- Data taken from a collection

◆ ◆ ◆

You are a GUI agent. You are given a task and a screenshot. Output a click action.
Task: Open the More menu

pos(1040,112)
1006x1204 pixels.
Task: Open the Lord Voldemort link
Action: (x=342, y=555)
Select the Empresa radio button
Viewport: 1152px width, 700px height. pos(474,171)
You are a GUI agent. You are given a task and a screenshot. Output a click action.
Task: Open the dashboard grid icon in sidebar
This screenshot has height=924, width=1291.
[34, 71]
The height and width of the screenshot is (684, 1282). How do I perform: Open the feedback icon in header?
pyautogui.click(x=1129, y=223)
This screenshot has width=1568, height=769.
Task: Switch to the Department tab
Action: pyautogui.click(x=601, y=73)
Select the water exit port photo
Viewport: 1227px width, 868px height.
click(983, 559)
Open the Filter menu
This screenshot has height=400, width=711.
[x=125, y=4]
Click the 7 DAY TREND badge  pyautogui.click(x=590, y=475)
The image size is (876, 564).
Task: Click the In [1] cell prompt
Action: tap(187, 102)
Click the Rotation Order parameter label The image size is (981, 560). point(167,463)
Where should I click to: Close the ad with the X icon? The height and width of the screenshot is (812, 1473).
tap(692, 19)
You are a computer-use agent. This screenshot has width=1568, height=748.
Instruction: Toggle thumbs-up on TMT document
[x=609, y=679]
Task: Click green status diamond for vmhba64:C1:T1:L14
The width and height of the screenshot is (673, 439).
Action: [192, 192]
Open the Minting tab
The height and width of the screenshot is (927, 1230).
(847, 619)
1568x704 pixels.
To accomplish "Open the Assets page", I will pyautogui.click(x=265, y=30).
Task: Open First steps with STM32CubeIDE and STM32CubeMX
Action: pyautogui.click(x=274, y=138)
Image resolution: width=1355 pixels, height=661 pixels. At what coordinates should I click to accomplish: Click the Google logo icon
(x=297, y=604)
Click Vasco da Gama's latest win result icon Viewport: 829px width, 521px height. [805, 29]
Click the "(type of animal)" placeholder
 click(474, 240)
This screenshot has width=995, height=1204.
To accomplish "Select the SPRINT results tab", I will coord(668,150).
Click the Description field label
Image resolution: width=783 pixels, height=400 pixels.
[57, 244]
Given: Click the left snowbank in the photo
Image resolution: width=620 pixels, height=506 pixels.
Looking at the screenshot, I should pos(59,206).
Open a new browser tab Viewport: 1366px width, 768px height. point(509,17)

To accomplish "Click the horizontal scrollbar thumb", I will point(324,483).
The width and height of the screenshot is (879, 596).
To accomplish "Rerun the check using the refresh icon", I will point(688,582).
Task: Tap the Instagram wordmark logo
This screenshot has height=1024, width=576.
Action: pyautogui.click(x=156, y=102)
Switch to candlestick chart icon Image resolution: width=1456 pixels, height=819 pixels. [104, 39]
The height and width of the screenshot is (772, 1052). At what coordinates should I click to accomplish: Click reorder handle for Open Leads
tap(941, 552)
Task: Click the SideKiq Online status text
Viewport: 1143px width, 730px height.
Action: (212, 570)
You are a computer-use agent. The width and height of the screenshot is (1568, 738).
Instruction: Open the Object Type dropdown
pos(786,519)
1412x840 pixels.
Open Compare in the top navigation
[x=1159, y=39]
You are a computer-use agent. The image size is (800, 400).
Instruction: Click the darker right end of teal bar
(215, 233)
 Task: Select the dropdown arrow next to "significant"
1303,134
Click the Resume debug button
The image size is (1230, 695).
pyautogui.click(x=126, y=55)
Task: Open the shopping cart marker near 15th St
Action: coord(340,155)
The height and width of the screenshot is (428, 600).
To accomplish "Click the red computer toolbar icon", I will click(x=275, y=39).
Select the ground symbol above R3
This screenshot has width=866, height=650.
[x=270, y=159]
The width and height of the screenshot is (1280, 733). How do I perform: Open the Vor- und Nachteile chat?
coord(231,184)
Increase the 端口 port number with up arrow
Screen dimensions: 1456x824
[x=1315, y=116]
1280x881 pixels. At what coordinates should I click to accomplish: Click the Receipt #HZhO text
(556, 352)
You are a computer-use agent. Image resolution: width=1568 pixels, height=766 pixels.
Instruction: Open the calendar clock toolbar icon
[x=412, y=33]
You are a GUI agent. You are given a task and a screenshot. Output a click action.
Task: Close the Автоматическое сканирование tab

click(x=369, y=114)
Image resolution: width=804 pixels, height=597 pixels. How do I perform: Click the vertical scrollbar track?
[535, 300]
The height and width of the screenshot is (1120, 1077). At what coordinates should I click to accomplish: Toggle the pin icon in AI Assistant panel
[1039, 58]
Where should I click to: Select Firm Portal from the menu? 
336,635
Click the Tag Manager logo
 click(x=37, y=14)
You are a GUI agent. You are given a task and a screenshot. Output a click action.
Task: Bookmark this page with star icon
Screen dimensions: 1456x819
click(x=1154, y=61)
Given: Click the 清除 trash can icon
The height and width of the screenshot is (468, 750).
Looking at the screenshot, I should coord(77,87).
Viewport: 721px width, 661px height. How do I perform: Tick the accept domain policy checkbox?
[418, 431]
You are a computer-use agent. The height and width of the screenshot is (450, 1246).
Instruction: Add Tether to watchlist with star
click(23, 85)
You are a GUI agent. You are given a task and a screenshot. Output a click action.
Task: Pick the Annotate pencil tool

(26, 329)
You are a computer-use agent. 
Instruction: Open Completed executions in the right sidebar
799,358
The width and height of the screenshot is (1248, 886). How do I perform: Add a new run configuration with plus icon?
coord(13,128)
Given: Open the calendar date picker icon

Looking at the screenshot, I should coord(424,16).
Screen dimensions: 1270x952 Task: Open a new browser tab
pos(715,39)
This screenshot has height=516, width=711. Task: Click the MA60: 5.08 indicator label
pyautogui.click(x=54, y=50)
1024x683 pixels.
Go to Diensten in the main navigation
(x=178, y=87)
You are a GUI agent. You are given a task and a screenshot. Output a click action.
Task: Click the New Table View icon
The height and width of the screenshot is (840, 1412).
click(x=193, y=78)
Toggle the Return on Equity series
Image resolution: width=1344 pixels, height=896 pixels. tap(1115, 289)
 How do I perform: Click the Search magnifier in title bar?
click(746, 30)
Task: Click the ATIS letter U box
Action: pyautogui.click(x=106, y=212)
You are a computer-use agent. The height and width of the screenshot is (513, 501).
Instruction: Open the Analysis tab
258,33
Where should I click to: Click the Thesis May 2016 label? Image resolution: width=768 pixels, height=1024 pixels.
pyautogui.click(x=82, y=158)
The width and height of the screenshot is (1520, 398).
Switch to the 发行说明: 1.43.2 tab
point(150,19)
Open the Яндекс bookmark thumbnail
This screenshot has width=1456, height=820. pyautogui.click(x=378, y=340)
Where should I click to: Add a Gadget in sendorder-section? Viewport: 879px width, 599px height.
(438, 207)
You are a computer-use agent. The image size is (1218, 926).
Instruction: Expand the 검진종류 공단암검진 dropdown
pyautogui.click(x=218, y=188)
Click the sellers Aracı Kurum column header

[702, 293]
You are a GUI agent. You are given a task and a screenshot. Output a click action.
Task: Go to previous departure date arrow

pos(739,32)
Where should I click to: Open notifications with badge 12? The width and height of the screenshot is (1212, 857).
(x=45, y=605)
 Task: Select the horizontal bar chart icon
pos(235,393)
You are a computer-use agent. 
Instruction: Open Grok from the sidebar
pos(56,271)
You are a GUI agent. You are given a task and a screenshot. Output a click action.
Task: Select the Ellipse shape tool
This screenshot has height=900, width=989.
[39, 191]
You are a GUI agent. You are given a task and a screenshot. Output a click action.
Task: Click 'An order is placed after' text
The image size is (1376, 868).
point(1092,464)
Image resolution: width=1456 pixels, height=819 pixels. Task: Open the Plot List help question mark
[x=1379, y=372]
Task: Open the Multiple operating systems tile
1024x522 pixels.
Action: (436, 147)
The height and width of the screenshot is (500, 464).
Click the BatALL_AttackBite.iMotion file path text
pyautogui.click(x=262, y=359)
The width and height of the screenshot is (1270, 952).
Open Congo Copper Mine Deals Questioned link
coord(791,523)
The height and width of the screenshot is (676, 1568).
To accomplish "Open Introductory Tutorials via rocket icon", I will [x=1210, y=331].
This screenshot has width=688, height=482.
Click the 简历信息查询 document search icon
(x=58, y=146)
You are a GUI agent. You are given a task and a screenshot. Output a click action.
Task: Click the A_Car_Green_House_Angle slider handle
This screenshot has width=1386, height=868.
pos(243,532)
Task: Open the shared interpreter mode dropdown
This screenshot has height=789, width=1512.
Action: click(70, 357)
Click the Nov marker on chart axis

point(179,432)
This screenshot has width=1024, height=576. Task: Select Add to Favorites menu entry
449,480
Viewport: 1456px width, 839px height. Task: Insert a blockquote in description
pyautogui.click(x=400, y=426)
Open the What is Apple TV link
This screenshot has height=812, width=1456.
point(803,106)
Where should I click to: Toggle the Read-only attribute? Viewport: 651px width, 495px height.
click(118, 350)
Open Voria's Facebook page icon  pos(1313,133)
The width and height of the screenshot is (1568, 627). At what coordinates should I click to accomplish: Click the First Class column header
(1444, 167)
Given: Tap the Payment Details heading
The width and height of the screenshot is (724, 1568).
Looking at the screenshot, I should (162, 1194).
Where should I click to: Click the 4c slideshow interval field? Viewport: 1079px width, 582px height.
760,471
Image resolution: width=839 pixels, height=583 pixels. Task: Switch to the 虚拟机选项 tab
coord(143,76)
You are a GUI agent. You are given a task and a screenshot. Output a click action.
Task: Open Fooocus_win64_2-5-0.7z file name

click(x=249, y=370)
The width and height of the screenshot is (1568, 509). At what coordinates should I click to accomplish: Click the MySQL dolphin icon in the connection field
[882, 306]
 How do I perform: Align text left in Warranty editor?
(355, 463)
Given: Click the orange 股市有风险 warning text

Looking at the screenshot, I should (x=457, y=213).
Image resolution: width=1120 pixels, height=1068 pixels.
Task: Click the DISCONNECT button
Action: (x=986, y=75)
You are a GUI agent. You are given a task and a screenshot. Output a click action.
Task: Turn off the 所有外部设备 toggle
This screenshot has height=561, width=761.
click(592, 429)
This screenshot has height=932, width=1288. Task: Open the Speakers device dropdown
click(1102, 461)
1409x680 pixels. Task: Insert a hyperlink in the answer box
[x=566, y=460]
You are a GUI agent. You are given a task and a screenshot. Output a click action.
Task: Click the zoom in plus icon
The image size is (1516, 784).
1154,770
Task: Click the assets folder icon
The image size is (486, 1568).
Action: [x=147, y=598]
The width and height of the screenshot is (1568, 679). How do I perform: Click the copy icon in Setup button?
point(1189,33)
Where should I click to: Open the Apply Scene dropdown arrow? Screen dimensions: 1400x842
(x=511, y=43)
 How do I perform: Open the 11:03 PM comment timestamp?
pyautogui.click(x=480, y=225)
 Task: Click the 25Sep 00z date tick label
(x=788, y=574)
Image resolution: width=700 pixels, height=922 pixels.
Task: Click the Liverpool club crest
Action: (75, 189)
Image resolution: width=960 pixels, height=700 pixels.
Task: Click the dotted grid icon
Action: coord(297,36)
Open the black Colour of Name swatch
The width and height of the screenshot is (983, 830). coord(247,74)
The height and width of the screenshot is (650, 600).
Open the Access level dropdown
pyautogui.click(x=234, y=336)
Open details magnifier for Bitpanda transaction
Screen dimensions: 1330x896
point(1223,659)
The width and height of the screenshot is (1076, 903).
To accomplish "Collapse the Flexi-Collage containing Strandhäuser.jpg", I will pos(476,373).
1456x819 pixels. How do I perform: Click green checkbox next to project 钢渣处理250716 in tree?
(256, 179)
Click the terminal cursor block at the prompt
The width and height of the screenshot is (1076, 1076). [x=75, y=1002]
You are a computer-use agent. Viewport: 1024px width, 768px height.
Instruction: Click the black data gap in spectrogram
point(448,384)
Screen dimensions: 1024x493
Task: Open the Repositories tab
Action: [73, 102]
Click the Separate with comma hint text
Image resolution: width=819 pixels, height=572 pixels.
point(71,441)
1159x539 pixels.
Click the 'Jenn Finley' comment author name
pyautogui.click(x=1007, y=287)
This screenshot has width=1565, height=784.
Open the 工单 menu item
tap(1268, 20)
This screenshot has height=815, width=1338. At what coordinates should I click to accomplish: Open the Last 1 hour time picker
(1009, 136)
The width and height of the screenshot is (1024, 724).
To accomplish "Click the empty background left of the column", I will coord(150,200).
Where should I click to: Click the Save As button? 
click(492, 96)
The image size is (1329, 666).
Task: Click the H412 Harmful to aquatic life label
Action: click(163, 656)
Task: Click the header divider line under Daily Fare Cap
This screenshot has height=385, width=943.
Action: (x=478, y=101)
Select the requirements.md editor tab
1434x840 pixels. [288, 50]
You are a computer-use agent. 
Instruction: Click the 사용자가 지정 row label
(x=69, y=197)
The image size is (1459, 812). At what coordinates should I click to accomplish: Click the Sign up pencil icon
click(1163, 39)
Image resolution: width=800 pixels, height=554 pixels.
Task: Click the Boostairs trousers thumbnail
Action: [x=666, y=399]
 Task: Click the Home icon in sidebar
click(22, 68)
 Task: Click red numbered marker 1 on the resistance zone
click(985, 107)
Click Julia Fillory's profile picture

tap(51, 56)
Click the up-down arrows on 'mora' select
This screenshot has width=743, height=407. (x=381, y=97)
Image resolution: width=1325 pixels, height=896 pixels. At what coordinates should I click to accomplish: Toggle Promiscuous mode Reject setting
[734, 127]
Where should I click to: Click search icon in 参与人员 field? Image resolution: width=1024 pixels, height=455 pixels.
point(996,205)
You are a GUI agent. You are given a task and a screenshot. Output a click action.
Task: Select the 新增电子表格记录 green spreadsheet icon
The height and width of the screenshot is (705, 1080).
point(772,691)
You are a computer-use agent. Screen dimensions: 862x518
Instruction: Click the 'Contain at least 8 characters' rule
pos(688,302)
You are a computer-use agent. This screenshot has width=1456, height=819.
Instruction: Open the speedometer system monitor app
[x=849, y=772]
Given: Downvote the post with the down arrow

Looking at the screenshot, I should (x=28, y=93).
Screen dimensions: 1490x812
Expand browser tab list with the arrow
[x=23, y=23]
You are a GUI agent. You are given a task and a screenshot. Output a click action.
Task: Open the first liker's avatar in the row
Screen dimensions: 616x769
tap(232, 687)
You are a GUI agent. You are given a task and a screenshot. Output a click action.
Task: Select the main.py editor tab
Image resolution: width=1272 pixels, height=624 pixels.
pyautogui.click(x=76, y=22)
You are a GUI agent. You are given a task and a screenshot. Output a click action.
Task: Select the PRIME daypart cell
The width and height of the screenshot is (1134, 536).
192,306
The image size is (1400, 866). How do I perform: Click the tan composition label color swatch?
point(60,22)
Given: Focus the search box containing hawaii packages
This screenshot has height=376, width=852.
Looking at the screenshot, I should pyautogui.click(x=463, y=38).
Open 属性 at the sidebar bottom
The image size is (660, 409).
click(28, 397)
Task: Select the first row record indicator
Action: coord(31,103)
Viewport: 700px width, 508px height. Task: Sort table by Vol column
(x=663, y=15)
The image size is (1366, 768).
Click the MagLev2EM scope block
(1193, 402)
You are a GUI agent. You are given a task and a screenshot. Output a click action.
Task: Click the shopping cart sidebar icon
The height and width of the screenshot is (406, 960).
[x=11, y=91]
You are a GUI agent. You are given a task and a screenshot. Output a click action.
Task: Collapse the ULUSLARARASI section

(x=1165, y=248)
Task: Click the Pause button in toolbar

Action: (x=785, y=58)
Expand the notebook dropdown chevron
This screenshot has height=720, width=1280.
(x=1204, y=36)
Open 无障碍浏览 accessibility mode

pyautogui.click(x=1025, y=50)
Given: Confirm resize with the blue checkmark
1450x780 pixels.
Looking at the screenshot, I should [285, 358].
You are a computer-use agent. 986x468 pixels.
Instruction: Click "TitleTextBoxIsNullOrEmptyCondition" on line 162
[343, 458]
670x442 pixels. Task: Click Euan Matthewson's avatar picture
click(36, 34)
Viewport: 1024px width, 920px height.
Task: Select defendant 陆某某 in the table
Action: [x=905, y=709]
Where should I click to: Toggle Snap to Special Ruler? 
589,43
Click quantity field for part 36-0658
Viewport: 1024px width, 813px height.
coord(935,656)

◆ ◆ ◆

- Exercise brief
Copy the entries again from the first line through the line containing "Viewport: 1152px width, 700px", swapping "Empresa" for "Persona" and keeping everything else the same.

- In response
You are a GUI agent. You are given a task and a screenshot. Output a click action.
Task: Open the More menu

pos(1040,112)
1006x1204 pixels.
Task: Open the Lord Voldemort link
Action: (x=342, y=555)
Select the Persona radio button
Viewport: 1152px width, 700px height. pos(474,171)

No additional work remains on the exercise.